Linha de produçãoO questionário dessas sondagens, principalmente as telefônicas, é intrigante por si só porque, antes do ano eleitoral, ninguém tem acesso à estratificação dos dados. A legislação só reza sobre os levantamentos realizados dentro do calendário eleitoral — conforme o artigo 33 da Lei nº 9.504/1997 e as resoluções sempre atualizadas pelo Tribunal Superior Eleitoral (TSE) na véspera do pleito. Questionar o estrato de uma pesquisa, portanto, torna-se tarefa hercúlea: quem foram os 2.000 eleitores ouvidos — durante a pandemia, aliás, por telefone ou on-line —, onde e como eles foram localizados?
Outro detalhe deve ser destacado: a guerra de preços das pesquisas in loco durante a pandemia foi voraz. Para levar uma equipe de profissionais confiável a campo, um instituto tradicional cobrava, antes da crise do coronavírus, até R$ 200 mil de uma emissora ou editora, valor muitas vezes compartilhado entre elas — como sempre fazem as TVs e os jornais/portais de notícia. Mas uma sondagem telefônica como a citada acima custa, em média, R$ 0,10 para cada ligação, no máximo, conforme a operadora. Ficou mais barato pesquisar na pandemia.
O questionário do Vox Populi, feito de 12 a 16 de maio em 116 municípios, com 40 telas em PowerPoint, também é autoexplicativo. Oeste apresenta parte das perguntas formuladas:
Esse roteiro já bastaria, mas piora ao longo do percurso. Seguem outras perguntas:
• “Quando Bolsonaro foi eleito, muitas pessoas achavam que ele era um cara diferente, que ia mudar a política e fazer um governo mais próximo das pessoas comuns. Hoje, dois anos e meio depois, você acha que Bolsonaro é o que ele dizia ser, ou não?”

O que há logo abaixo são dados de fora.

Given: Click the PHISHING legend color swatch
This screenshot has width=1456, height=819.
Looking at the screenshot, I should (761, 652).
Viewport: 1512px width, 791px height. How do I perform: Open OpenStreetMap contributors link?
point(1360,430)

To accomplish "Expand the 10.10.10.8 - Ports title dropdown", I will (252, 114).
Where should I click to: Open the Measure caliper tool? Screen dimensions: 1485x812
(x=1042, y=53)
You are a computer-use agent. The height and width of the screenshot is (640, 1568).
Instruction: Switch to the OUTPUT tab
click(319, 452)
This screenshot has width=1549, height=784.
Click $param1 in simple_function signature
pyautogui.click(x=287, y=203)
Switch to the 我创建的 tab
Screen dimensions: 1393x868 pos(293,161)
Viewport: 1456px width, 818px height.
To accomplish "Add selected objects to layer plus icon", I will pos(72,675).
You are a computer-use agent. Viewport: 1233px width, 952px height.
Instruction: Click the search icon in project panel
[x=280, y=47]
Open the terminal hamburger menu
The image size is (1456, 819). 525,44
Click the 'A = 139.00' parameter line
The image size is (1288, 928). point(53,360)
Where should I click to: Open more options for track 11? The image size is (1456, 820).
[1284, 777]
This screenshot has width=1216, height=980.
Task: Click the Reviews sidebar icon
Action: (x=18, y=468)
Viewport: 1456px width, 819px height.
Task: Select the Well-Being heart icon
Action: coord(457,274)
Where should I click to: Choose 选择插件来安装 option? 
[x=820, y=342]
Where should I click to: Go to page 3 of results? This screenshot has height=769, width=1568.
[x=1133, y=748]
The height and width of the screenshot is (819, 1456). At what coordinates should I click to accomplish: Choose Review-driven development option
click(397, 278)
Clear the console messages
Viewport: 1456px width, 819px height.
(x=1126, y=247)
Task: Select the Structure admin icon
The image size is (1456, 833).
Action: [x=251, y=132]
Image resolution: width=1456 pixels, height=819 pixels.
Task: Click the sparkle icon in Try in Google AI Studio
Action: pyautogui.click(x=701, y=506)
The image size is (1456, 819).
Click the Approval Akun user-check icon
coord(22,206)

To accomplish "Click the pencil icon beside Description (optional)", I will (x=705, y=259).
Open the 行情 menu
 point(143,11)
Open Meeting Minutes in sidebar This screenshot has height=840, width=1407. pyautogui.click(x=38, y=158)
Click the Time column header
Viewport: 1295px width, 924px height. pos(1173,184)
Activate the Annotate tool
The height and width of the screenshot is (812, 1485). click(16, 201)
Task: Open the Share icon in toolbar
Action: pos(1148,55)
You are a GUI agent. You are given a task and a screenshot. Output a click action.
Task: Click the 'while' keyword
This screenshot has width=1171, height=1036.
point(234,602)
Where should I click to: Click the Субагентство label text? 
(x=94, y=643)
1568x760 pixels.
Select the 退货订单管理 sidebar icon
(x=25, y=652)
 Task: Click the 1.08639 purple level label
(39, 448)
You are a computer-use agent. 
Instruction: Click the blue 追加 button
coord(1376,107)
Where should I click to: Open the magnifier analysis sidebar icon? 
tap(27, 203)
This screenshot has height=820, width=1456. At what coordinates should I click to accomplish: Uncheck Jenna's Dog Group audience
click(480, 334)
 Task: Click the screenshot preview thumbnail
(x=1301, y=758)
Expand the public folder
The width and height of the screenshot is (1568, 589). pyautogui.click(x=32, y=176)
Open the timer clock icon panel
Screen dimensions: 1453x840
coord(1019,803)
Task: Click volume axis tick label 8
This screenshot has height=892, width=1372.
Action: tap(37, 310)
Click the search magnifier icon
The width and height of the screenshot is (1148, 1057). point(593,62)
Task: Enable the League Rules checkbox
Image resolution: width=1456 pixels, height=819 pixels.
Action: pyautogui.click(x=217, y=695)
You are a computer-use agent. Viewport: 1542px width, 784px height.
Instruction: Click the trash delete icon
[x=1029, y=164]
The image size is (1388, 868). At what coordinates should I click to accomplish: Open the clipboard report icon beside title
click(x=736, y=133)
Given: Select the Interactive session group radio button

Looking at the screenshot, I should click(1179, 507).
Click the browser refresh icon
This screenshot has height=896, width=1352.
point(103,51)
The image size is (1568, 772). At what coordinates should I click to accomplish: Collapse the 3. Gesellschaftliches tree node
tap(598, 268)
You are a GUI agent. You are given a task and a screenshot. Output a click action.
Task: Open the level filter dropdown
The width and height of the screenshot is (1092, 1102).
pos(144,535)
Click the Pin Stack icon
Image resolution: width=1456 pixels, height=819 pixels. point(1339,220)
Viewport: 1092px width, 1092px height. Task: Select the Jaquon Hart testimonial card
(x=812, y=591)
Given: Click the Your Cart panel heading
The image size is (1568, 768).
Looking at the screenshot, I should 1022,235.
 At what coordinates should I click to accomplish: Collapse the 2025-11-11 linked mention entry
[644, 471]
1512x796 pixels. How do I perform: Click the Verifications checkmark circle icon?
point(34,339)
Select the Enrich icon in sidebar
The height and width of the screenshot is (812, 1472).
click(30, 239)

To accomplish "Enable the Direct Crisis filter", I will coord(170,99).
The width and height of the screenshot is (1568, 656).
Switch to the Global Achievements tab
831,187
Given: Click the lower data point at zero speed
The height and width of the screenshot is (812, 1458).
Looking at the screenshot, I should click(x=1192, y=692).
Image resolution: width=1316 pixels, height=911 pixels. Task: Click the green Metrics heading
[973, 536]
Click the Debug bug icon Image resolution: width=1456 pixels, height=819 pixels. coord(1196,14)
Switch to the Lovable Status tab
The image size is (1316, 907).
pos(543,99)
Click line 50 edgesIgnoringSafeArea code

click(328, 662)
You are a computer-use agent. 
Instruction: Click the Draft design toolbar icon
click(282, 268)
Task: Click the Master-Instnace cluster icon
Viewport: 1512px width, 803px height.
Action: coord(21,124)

• “O Brasil é o segundo país do mundo com mais mortes pelo coronavírus. Na sua opinião, quanto Bolsonaro é responsável pelas mortes por coronavírus no Brasil?”
Outra:
• “Pelo que você viu ou ficou sabendo, você acha que Lula e o PT foram perseguidos nos últimos anos, com o impeachment da Dilma e a prisão de Lula, ou não houve uma perseguição contra eles, foram tratados da mesma maneira que outras lideranças políticas e partidos?”
Em setembro do ano passado, uma reportagem intitulada “Alerta: Pesquisas à vista”, da jornalista Selma Santa Cruz, publicada na Edição 24 da Revista Oeste, dizia: “Apesar de todo o vigor exibido em campanhas contra as chamadas fake news, a ponto de se aplaudirem medidas de censura, infelizmente ainda não se vê por aqui nenhuma mobilização para combater as fake polls. Caberá aos eleitores ficar alertas para não serem manipulados inadvertidamente”.
Na era da patrulha das agências checadoras de informações alheias a serviço das redações, fica uma sugestão: as pesquisas deveriam ser verificadas com lupa e, se os números não batessem com os fatos (mobilizações nas ruas em plena pandemia, por exemplo), poderiam ser devidamente rotuladas com a tarja que elas tanto gostam de colar: fake.